▶ **Task objective**
The output should be all lines of the entries below in which the word "menu" occurs.

▶ **Dataset records**
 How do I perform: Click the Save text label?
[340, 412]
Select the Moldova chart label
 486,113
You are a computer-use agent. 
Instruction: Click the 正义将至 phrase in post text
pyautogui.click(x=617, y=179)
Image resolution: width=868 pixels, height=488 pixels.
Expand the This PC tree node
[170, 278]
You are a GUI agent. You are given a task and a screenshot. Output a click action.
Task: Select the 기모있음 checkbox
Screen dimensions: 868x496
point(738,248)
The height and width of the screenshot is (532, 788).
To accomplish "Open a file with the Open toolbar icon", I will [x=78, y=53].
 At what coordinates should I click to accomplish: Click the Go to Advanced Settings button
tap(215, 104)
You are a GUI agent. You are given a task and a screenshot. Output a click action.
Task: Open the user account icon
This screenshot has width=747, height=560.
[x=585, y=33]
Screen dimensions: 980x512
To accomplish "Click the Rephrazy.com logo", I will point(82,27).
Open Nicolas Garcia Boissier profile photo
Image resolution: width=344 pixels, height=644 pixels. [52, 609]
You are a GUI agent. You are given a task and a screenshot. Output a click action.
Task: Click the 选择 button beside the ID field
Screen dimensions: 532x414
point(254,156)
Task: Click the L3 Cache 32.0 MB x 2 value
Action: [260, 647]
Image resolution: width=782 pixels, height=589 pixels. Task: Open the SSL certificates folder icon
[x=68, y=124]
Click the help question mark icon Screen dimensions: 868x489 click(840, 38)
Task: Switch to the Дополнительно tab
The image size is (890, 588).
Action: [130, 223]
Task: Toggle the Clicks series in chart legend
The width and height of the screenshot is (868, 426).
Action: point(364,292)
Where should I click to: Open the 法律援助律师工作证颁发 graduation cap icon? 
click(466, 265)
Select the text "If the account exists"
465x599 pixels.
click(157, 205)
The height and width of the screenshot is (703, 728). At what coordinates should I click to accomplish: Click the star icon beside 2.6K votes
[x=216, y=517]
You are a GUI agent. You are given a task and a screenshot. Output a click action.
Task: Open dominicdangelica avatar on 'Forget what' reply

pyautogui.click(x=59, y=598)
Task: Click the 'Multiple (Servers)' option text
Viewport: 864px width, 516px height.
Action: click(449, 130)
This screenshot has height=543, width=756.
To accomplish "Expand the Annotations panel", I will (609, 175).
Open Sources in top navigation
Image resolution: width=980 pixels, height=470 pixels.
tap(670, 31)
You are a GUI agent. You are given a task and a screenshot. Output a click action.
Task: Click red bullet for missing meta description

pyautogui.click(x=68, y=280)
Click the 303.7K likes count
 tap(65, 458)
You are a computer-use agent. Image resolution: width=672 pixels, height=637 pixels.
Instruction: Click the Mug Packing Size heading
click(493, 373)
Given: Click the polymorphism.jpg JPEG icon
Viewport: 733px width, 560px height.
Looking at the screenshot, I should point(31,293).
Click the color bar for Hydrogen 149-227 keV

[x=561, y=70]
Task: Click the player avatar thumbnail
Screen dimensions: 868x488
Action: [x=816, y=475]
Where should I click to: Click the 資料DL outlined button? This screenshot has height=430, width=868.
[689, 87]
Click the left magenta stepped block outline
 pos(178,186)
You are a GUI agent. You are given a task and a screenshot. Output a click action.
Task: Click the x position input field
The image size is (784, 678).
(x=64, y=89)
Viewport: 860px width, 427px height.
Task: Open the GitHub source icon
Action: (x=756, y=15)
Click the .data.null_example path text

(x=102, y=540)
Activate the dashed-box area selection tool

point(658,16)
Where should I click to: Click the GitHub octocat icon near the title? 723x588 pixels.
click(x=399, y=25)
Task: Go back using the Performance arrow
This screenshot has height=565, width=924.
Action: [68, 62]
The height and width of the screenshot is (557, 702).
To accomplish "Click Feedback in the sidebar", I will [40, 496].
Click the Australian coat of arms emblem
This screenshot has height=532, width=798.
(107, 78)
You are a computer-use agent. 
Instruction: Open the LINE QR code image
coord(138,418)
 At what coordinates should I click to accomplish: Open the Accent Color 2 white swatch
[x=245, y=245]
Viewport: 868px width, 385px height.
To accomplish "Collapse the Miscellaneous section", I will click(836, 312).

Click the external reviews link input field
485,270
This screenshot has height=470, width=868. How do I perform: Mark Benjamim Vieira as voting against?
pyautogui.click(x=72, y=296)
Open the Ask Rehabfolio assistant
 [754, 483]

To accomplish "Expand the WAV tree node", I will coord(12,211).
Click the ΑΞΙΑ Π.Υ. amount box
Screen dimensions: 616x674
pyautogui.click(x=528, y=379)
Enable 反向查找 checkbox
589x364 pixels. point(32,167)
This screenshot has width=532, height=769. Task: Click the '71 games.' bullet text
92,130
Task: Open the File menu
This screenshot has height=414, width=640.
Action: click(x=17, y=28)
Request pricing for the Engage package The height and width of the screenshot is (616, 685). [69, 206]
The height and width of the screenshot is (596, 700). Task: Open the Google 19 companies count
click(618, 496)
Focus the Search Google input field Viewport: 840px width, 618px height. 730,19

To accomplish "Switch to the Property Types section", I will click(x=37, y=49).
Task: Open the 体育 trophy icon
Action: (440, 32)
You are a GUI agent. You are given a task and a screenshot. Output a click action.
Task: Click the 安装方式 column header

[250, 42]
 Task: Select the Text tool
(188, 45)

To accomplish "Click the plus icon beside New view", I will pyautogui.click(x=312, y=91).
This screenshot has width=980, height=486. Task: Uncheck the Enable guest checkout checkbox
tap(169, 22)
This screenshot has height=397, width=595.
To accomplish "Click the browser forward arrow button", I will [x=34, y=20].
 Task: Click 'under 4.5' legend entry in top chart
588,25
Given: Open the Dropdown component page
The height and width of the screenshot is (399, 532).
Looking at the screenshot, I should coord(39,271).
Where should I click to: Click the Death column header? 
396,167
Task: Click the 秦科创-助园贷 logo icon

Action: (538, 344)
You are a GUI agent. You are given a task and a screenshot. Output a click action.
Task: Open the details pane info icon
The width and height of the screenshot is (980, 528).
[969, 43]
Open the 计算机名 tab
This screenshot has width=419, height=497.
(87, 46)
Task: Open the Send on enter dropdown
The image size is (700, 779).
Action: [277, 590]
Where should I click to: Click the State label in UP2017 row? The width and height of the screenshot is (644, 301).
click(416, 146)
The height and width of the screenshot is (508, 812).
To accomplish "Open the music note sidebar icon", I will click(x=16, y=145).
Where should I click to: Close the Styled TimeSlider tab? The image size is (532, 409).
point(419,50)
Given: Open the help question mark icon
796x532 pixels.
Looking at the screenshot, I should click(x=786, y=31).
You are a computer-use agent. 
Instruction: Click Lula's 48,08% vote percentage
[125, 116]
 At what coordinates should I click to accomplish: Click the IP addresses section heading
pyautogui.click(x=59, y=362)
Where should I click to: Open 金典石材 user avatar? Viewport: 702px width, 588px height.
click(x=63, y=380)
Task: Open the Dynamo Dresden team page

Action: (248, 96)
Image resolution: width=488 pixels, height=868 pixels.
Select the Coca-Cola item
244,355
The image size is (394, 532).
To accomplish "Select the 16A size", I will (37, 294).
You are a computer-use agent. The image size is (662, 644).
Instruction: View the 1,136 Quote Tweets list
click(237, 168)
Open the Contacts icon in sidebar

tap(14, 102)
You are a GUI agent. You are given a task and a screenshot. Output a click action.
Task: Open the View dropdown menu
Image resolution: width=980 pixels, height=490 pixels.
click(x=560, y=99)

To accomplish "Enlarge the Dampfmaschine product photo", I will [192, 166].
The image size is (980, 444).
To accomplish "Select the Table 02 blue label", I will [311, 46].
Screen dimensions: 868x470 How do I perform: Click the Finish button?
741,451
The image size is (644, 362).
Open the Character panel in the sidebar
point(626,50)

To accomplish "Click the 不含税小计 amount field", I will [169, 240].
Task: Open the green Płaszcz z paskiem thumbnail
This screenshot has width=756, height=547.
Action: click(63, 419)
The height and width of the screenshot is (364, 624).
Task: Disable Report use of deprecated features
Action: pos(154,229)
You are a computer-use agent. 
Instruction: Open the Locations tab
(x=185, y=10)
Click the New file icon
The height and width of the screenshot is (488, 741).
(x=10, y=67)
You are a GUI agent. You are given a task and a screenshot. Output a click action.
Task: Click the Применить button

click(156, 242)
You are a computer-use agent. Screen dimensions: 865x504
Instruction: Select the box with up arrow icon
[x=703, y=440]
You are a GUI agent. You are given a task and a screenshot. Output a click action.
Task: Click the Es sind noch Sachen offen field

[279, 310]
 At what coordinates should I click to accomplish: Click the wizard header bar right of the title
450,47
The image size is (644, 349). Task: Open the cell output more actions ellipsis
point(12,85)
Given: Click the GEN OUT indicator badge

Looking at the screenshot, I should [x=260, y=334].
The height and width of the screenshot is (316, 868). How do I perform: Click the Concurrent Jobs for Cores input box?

▶ **Response area**
Task: Open the File menu
Task: Open the View dropdown menu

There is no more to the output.